Learn Special Methods by Building a Vector Space - Step 68

Hi, @maria.kolouchova

Regarding your problem, would this post help?

I have read it, but I still don’t understand it. The post is closed now, so I opened a new one.

If you have a set of numbers: 1,2,3,4,5

Numbers > 3:  4,5
Numbers < 3:  1,2
Numbers <= 3: 1,2,3

In this sense, all the numbers in the set that are not “greater than 3” (4,5) are “less than or equal to 3” (1,2,3). This is what it means by the opposite of greater than. It’s not quite “the opposite” is it…

All numbers in the set that are not > 3 are <= 3.

Thank you for your answer. I think I followed your suggestion, but it still doesn’t work.

    def __le__(self, other):
        if type(self) != type(other):
            return NotImplemented
        return not self.norm() > other.norm()

The logic here ensures that self is not greater than other, meaning it is less than or equal to. However, I still feel there should logically be a <= operator.

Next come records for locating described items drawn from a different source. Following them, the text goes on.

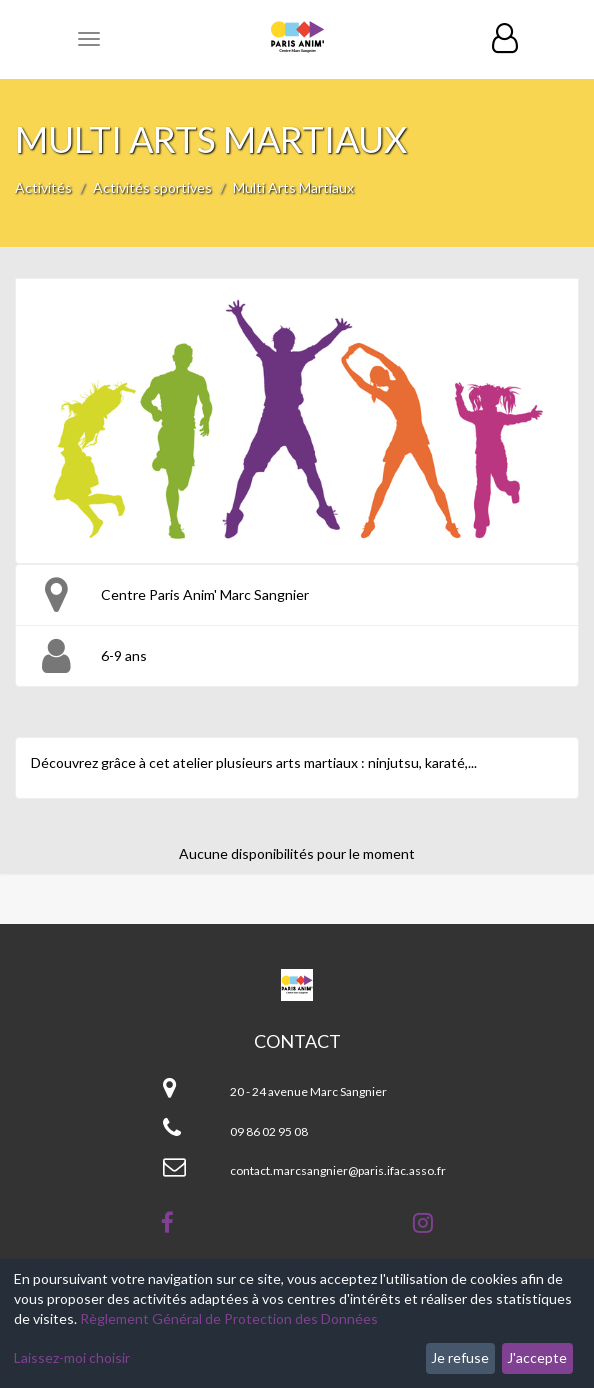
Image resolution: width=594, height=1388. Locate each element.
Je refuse (460, 1357)
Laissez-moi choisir (72, 1357)
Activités (43, 187)
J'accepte (537, 1357)
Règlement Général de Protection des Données (229, 1318)
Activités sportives (152, 187)
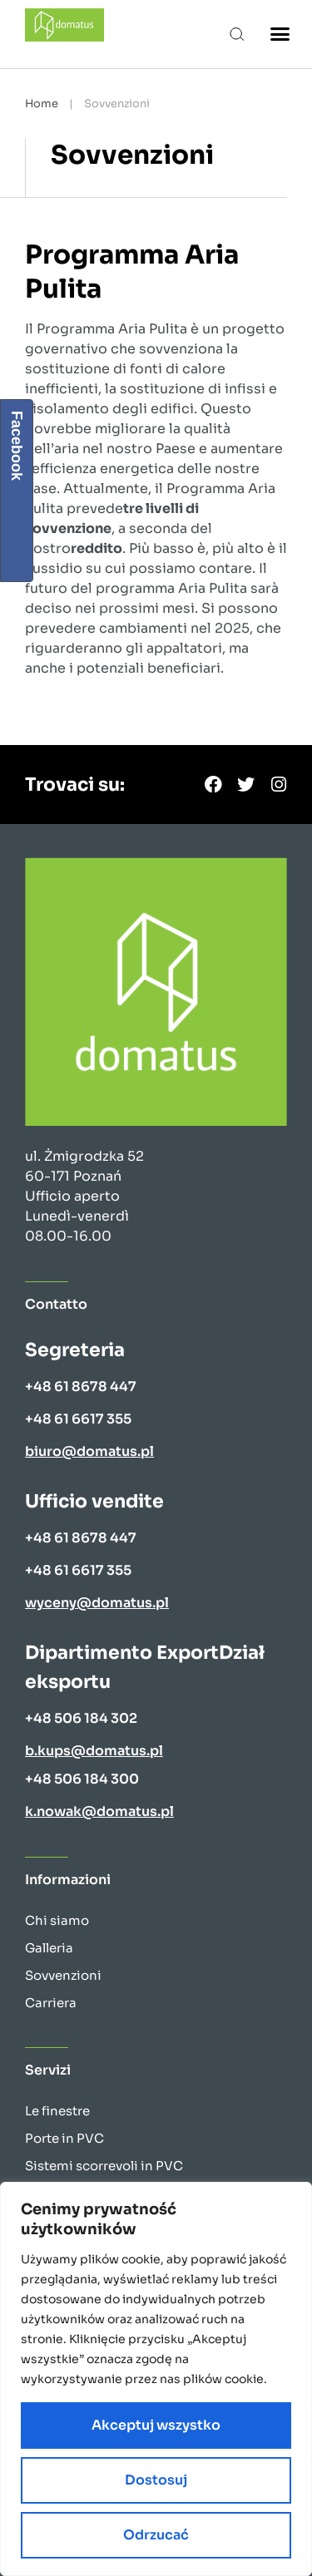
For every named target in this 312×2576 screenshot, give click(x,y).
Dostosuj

I’m stuck at this point.

You need to use > as asked:

make it return the opposite of self > other .

You can directly do the comparison of the two because you have already implemented gt

Ok, I got it… The issue was with how I approached the logic. I realized I didn’t need to explicitly call methods on self and other because the logic of a previous method already handles that.